Works
Overview

Camille Hoffman’s practice is a ceremony of reconfiguration and critical reflection on the romantic American landscape. Considering the embedded and latent meanings around light, nature, the frontier, borders, race, gender and power in influential American landscape paintings of past centuries, she uses materials collected from childhood and her everyday life, including holiday-themed tablecloths, discarded medical records, printed nature calendars, plastics and paint, to craft imaginary landscapes that are grounded in accumulation, personal narrative, and historical critique. Her paintings and installations are layered geographies, in which these fragments of cultural objects are chromatically twisted and blended into complex wholes. Taking inspiration from the Philippine weaving and storytelling traditions of her ancestors, along with traditional landscape painting techniques from her academic training, she interweaves image with refuse in order to reveal seamless yet textured transcultural contradictions. Disrupting visual perception, her scraps of materials take on new life, becoming a vehicle of territorial reclamation and spiritual agency for the artist amid the pressures of climate change as well as political and economic globalization.
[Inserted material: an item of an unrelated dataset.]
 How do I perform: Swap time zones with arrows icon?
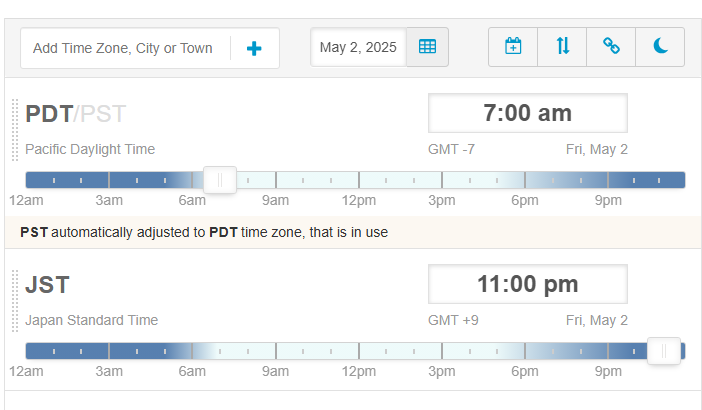point(562,47)
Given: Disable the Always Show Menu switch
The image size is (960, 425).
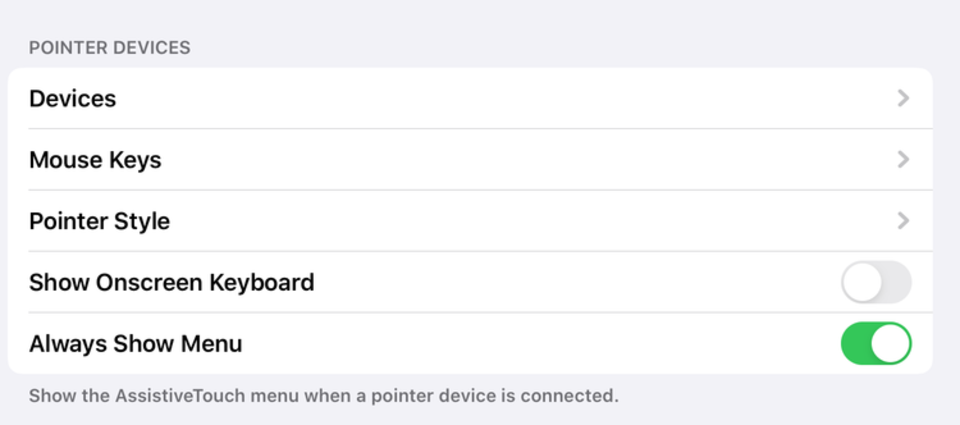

Camille Hoffman (b. 1987, Chicago, IL) earned an MFA from Yale University (2015), a BFA from California College of the Arts (2009), and was a recipient of the Carol Schlosberg Memorial Prize for excellence in painting from Yale University, a National Endowment for the Arts scholarship, a Benjamin A. Gilman International Scholarship, and the Van Lier Fellowship from the Museum of Arts and Design (MAD). She has exhibited her work throughout the United States and in Europe, and has been featured in publications including Art in America and The New Yorker. Solo exhibitions include See and Missed at San Luis Obispo Museum of Art (2022), Landing For Lolo at NADA House Governors Island (2021), Excelsior: Ever Upward, Ever Afloat at the Queens Museum (2019), and Pieceable Kingdom at the Museum of Arts and Design, New York, NY (2018). Prominent group exhibitions include Here We Land at Wave Hill (2019), A Thousand Plateaus at Jenkins Johnson Gallery, LifeWtr Open Gallery at Lincoln Center & Times Square, New York, NY (2017), and Music and Conversation at Yale University Art Gallery, New Haven, CT (2015). Hoffman has been an artist-in-residence at Fountainhead, Miami, FL (2021); Lower Manhattan Cultural Council SU-CASA (2019); Artist in the Marketplace (AIM) at Bronx Museum, New York, NY (2018); Children's Museum of Manhattan, New York, NY (2018); Wave Hill Winter Workspace, Bronx, NY (2018); QueenSpace, Long Island City, NY (2017); Museum of Arts and Design, New York, NY (2017); and the Yale University Office of New Haven and State Affairs, New Haven, CT (2015). Hoffman has also worked for 16 years as an arts educator and community organizer in Phoenix, the San Francisco Bay Area, New Haven, and New York City. She currently lives and works in New York, NY, teaches at The Cooper Union and Yale University.